CS4980Fourth Year Technical Report4 ch (1S*) [W]
Builds on the skills developed in CS 3983, through the preparation and presentation of a technical report. The report normally involves a design or implementation project undertaken as part of the course, and it may be expressed either as a traditional formal written document or, at the instructor's discretion, as an extended slide deck. Students are required to attend certain department and faculty talks, and they must attend sessions on writing and/or library research skills. Additional course regulations are available from the Department. NOTE: Credit will be granted for only one of CS 4980, CS 4982, CS 4983, or CS 4993.

Prerequisite: CS 3983
CS4982Technical Report4 ch (1S*) [W]

Builds on the skills developed in CS 3983, through the preparation and presentation of a technical report. The report normally involves a design or implementation project undertaken as part of the course, and it may be expressed either as a traditional formal written document or, at the instructor's discretion, as an extended slide deck. Students are required to attend certain department and faculty talks, and they must attend sessions on writing and/or library research skills. Additional course regulations are available from the Department.

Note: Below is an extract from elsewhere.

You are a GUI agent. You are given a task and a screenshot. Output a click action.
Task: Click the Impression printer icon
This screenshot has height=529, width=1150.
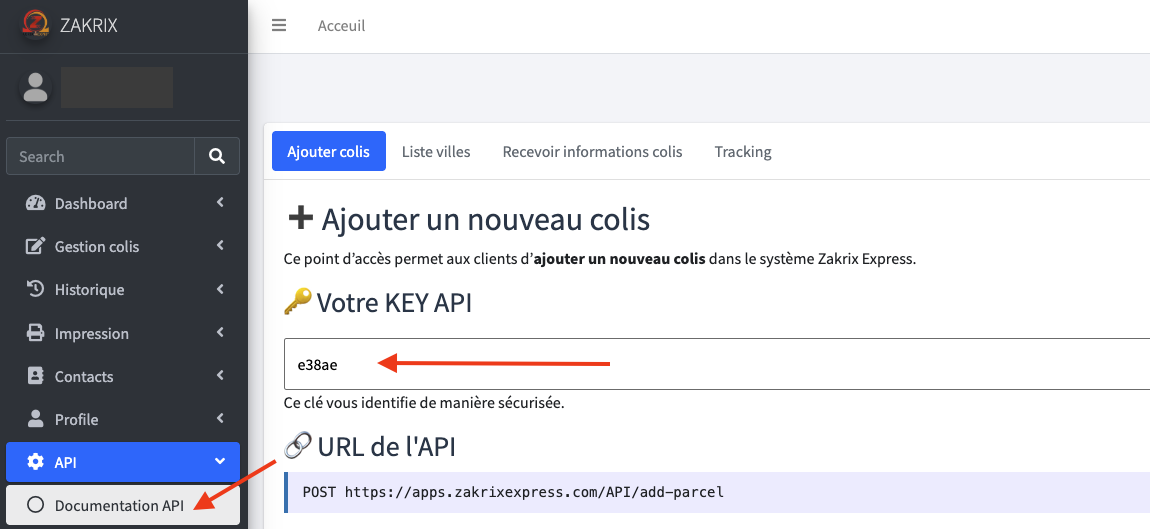pyautogui.click(x=36, y=333)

A topic approved by the Department must be chosen before the term begins. Changes to the project plan developed in CS 3983 must be approved before the beginning of the term.

Note: Credit will be granted for only one of CS 4980, CS 4982, CS 4983, or CS 4993.

Prerequisite: CS 3983.

CS4993Honours Project6 ch [W]

The student submits a detailed proposal, schedule, progress reports and written report to the thesis coordinator with the supervisor's approval. A formal presentation of the thesis is required. Planning of the thesis is done in the term prior to the beginning of the term. Detailed guidelines are available from the Department.

Note: Credit will be granted for only one of CS 4980, CS 4982, CS 4983, or CS 4993.

Prerequisite: CS 3983.

CS4998Directed Studies in Applied Computer Science4 ch (3S)

This course permits students and faculty to explore inter-disciplinary areas of research in relation with computers in Arts, Science, and Business programs. In some cases, the faculty members will offer directed studies to groups of students. In other instances, individual students will seek this course on a one-on-one basis.

Prerequisites: Approval of the CS department and at least 90 ch completed. Recommended that students have taken a first‐ or second‐year course in CS or IT.

CS4999Directed Studies in Computer Science4 ch (3S)

This course permits Computer Science students and faculty to explore various areas of Computer Science. In some cases, the faculty members will offer directed studies to groups of students. In other instances, individual students will seek this course on a one-on-one basis. 

Prerequisites: Department approval and at least 90 ch completed.